McNeill wants the job, and this win might help. Players were unanimous in wanting McNeill back, too.
"With Coach Ruff, the sky's the limit," Batch said. "I love that guy."
But Leach will be a hard act to follow.
It was just a year ago that Leach had the Red Raiders unbeaten and ranked No. 2 in late November. Even Texas Tech's toughest critics were finally acknowledging the Red Raiders as a legitimate contender, and no longer just a gimmicky pest that withered against the nation's elite.
A four-loss encore this season was a letdown, to be sure. But Leach still brought Texas Tech to a ninth bowl game under his watch, more than any of his predecessors.
A mostly full Alamodome crowd of more than 64,000 showed their appreciation.
In Leach vs. Texas Tech, there was no doubt where the fans sided Saturday.
Pirate flags fluttered in the parking lot. Posters venerating Leach and dogging James -- "EVERY SUCCESSFUL PIRATE KNOWS BETRAYAL" hanged prominently behind the Texas Tech bench -- were en vogue in just about every aisle.

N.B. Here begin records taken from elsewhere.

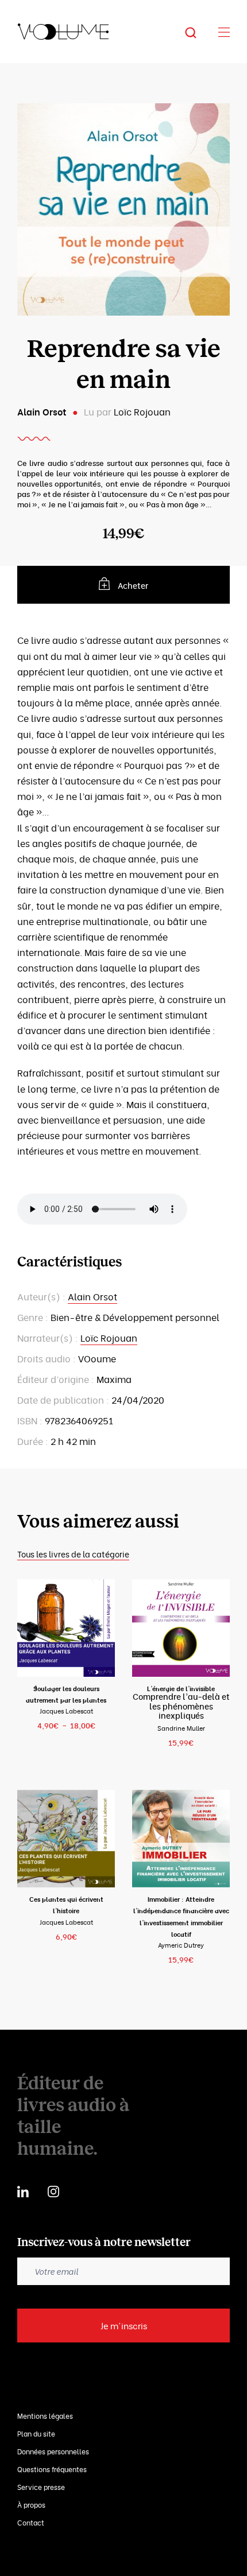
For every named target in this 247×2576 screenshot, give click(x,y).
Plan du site (36, 2433)
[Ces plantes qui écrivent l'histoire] (66, 1838)
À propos (31, 2504)
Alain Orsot (42, 411)
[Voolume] (63, 31)
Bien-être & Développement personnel (135, 1317)
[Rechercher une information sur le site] (199, 31)
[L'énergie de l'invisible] (181, 1628)
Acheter (133, 585)
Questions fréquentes (52, 2469)
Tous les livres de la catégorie (73, 1554)
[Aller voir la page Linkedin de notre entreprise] (23, 2190)
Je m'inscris (124, 2325)
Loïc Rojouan (142, 411)
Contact (30, 2522)
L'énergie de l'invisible (181, 1688)
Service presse (41, 2487)
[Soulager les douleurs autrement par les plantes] (66, 1628)
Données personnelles (53, 2451)
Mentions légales (45, 2415)
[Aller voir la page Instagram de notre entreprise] (53, 2190)
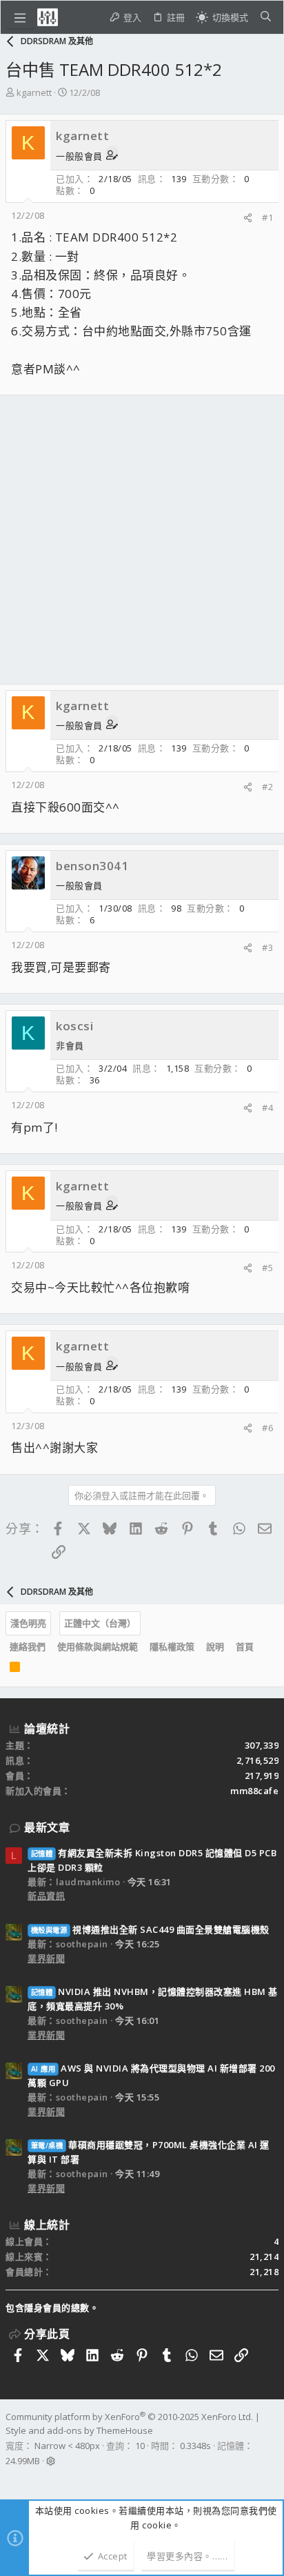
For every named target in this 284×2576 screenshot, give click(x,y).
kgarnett (34, 92)
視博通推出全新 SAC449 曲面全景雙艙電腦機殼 (150, 1929)
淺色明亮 (28, 1623)
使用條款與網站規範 (97, 1646)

Gray-haired alumni made "Fire (Texas Tech AD Gerald) Myers" stickers a popular accessory, and scores of Texas Tech students arrived in "Team Leach" T-shirts. Even a 10-year-old wore a shirt taking a shot at the James family.
If Adam James noticed, he didn't act like it.
He wandered the sideline wearing his No. 82 jersey and a black stocking cap, standing mostly off to the side with other inactive players.
James might have been on the Red Raiders' sideline for the last time. Acting offensive coordinator Lincoln Riley stopped short this week of saying he wanted James back -- and that was after Riley said far worse things about the 21-year-old in e-mails to university administrators.
Riley wrote James was "unusually lazy and entitled" in an effort to save Leach's job. He sent it on Dec. 26.
A week later Saturday, Texas Tech was ready to go home. And leave everything else in San Antonio.
"To the world outside Tech football this week was chaotic," running back Eric Stephens said. "But inside Tech football everyone knew coach Ruff had this team under control."